**WHAT YOU ARE ASKED TO DO**
Copy out these lines word for word, beginning with the line that contains "has width=640, height=473." and continuing through the end of the lines.

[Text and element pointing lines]

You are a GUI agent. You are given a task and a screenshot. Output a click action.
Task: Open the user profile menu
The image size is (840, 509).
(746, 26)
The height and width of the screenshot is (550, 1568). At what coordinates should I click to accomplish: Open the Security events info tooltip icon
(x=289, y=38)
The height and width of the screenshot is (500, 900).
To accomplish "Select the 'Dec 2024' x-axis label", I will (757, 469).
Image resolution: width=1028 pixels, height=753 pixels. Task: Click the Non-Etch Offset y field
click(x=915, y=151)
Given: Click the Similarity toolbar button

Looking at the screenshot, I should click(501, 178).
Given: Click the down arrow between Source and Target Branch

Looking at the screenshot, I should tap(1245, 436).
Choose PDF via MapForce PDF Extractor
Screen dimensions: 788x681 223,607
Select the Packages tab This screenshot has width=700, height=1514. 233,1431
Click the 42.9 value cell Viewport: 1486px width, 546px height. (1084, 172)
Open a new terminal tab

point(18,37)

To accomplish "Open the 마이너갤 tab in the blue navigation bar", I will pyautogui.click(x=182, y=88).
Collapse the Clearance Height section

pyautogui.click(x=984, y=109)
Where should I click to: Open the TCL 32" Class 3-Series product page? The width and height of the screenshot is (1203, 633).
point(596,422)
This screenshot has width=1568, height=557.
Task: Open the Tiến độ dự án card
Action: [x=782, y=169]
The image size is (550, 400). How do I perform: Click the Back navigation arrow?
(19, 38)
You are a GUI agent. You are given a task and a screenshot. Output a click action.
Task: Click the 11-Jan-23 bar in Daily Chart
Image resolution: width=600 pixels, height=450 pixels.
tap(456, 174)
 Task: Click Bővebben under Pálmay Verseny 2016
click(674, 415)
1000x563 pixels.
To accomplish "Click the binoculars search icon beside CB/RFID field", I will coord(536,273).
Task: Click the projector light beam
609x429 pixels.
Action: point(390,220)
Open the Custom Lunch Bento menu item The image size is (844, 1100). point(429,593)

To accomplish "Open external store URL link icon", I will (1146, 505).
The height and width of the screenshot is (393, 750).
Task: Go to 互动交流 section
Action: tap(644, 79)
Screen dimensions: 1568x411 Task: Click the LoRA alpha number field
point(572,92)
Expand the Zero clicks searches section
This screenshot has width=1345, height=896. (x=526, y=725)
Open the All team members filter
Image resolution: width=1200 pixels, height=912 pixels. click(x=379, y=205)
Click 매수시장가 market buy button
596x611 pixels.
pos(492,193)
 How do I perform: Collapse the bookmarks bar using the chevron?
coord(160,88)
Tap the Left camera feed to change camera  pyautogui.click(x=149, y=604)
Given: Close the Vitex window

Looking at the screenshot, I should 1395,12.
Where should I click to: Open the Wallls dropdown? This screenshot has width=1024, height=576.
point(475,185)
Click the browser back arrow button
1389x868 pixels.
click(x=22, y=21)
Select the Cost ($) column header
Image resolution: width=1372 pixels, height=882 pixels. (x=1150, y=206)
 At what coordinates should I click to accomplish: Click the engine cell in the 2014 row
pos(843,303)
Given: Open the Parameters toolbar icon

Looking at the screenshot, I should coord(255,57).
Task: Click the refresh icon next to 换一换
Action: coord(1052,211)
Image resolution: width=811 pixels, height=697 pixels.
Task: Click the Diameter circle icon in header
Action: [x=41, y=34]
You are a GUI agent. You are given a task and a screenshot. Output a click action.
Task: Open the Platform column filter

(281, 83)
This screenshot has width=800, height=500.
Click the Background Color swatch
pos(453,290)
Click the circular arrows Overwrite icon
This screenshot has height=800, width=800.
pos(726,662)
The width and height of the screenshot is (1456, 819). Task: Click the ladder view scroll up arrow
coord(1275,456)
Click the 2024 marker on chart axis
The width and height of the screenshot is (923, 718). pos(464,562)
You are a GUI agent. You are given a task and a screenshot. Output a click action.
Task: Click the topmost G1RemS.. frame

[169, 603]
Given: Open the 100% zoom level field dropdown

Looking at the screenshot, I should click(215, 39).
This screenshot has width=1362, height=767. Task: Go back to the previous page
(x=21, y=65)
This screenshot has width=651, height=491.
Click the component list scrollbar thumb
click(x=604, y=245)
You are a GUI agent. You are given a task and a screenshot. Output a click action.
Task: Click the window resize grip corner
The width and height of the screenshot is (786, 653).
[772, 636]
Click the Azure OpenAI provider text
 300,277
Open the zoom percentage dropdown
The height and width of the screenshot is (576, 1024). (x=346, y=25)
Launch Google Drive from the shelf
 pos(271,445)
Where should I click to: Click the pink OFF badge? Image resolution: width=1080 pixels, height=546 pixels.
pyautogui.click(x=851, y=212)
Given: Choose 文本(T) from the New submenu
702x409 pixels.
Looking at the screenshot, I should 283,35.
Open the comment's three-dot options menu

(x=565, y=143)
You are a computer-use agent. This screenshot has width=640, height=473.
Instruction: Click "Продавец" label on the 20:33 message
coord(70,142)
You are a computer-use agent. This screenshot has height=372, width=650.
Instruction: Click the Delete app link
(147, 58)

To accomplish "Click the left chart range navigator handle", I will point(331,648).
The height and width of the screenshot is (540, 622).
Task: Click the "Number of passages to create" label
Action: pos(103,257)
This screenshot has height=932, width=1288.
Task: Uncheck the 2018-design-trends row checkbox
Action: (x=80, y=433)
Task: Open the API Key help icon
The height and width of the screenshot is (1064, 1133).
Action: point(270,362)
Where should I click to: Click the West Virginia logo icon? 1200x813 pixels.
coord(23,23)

**SOLUTION FOR THIS TASK**
You are a computer-use agent. This screenshot has width=640, height=473.
Instruction: Click "Продавец" label on the 20:33 message
coord(70,142)
You are a computer-use agent. This screenshot has height=372, width=650.
Instruction: Click the Delete app link
(147, 58)

To accomplish "Click the left chart range navigator handle", I will point(331,648).
The height and width of the screenshot is (540, 622).
Task: Click the "Number of passages to create" label
Action: pos(103,257)
This screenshot has height=932, width=1288.
Task: Uncheck the 2018-design-trends row checkbox
Action: (x=80, y=433)
Task: Open the API Key help icon
The height and width of the screenshot is (1064, 1133).
Action: point(270,362)
Where should I click to: Click the West Virginia logo icon? 1200x813 pixels.
coord(23,23)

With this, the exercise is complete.